After the initial pandemic shutdown in early 2020, the congregation’s youth started meeting outside that June. Seidman, who moved to Atlanta the previous August, suggested borrowing a concept from New Jersey-based GrowTorah, which develops experiential and environmental Torah education programs for Jewish institutions, primarily schools.
Seidman and Starr say that their congregation is the first to partner with GrowTorah. Seidman credits the generosity of Morris and Gabby Cohen, whose daughter, Maya Hazel Cohen, died unexpectedly when she was a few months old.
Today the garden is flourishing with apple, fig and pomegranate trees, herbs such as basil, chives, mint and parsley, as well as cucumbers, snap peas, peppers, tomatoes and cantaloupe, said Seidman. The congregation’s younger members are taught how to work the garden, taste from the garden, harvest and say the correct blessings for each type of produce.

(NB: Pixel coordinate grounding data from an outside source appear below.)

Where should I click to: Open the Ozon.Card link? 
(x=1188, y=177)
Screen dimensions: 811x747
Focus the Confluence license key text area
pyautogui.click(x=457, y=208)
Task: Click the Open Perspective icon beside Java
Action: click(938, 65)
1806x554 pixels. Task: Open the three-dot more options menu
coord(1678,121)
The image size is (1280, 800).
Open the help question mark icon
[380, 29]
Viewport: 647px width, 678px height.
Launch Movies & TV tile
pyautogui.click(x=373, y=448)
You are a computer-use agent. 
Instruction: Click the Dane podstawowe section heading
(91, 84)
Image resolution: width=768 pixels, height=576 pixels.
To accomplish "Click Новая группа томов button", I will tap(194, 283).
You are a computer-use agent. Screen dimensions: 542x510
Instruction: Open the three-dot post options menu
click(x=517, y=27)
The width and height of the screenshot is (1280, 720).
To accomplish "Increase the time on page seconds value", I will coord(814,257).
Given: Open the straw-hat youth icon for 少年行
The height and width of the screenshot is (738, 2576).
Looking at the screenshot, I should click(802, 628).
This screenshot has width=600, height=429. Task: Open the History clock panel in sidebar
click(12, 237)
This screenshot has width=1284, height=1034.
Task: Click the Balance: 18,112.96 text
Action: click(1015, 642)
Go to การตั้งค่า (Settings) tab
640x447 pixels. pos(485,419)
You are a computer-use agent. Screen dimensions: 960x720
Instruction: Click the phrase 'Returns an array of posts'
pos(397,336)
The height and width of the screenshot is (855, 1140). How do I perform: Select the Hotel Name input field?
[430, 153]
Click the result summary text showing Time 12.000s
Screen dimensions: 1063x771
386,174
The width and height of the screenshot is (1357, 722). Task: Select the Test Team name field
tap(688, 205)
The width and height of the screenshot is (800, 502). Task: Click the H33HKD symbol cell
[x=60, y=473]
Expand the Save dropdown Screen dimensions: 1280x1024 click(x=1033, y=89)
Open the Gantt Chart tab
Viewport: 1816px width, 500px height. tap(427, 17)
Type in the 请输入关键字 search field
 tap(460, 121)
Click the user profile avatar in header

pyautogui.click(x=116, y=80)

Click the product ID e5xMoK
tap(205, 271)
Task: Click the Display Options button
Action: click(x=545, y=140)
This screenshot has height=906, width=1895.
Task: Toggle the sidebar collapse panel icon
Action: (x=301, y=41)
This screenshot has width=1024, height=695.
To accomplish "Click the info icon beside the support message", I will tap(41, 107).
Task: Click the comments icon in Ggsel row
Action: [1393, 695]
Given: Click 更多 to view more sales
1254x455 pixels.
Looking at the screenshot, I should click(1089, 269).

“Everything is a Torah lesson,” she adds. The children are taught to donate some of the harvest, while some is left for the poor and homeless. Members of the wider Jewish community are invited to sample the garden’s bounty.
Since this Jewish year of 5782 is the year of Shmita, or sabbatical year, when agricultural land in Israel is left to rest, Ohr HaTorah has also set aside part of its garden to teach its members about this Torah mandate.
With the Atlanta Jewish Academy bus stop nearby, disembarking school children wander through the garden every school day.
“We’re getting families to visit from Virginia Highlands and Brookhaven who are picking up their children,” said Seidman.
The garden is only one part of the congregation’s outdoor space. There’s also a playground that has been upgraded and a wooded park area with a clearing for benches, said Seidman, who has bigger plans for the future.
She really likes the camp idea. “We want the synagogue to be a community center, both on Shabbat and during the week. It can be a place for the Jewish people from Toco Hills to meet,” she said.